Je sens ses mains se poser dans mon dos et me masser délicatement les épaules en descendant petit à petit le long de mon dos. Ses doigts frôlent le bord de ma poitrine, descendent jusqu’au tissu de mon maillot et je me retiens de me tortiller alors qu’il caresse mes flancs.

— Comme c’est une torture de te voir tous les jours à l’ESD alors que tu as mis un terme à notre relation, Alken… Merci, je pense que c’est bon…

— Oh, déjà ? Je trouve ça pourtant bien agréable. Tu m’en mets aussi ? Et je suis désolé pour la torture, mais je suis prêt à y mettre fin. Enfin, si on veut pouvoir renouer notre relation, il faudra en parler au moins à Kenzo.
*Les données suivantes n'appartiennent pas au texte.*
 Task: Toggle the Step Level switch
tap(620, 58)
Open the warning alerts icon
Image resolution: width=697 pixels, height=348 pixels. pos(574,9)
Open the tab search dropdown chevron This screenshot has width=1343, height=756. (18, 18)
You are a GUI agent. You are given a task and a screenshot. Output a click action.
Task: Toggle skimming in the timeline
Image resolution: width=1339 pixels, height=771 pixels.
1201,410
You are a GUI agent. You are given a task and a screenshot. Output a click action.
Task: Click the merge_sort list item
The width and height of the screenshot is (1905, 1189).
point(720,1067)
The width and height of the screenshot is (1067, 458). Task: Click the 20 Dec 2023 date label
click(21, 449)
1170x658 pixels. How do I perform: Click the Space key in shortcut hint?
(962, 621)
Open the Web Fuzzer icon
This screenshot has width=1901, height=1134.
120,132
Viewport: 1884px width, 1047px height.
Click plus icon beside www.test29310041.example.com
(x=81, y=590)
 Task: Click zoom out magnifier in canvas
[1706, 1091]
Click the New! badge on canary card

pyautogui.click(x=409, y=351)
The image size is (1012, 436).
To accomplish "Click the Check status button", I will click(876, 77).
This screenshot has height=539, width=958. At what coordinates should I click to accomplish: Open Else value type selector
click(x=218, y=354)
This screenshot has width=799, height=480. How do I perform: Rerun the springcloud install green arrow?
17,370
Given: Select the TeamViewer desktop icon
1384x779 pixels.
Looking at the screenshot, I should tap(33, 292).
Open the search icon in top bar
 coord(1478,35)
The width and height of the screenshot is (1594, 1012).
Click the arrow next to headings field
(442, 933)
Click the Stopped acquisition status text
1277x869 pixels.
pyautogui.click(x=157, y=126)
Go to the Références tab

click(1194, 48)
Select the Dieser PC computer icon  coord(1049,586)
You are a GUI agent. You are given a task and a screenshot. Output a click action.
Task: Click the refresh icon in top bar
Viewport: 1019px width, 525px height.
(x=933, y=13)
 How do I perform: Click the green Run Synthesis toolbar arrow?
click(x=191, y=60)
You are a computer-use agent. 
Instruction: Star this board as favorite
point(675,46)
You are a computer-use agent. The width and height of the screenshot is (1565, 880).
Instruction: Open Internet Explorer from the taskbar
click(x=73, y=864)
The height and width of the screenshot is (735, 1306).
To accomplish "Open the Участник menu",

Et peut-être à Théo. Ça évitera le côté glauque de l’hôtel.

— Tu crois que ton fils serait prêt à ça ? soupiré-je.

Je me redresse pour le badigeonner à son tour de crème, et me retiens difficilement d’être aussi tactile qu’il l’a été avec moi il y a quelques instants.

— Tu es sûre que tu ne me caches rien sur votre relation à tous les deux ? Je le trouve super épanoui depuis que nous sommes ici et que vous partagez une chambre.

— Il ne se passe rien entre Kenzo et moi, Alken, dis-je avec assurance malgré ma grimace.

— Ça doit être le soleil ou les vacances alors. Joy, je ne sais pas où on va, ni même si on va quelque part à deux, mais je suis content de te retrouver comme ça, proche et franche avec moi, et je suis juste heureux de pouvoir passer du temps avec toi. Sans rien demander de plus. Pour l’instant !

Je dépose un baiser sur sa nuque et me rallonge sur ma serviette sans un mot de plus. Je vais craquer, je le sens. Tous les voyants sont au rouge, je ne rêve que de cela depuis la seconde où il m’a larguée. Il a paniqué, je le sais, mais ça ne fait pas moins mal pour autant. Malgré tout, lui et moi, ça me paraît tellement évident que j’ai du mal à m’imaginer vivre sans lui. Sans l’homme, j’entends, juste avec le prof. Ce n’est définitivement pas assez, même si je sais que mon petit cœur risque de souffrir.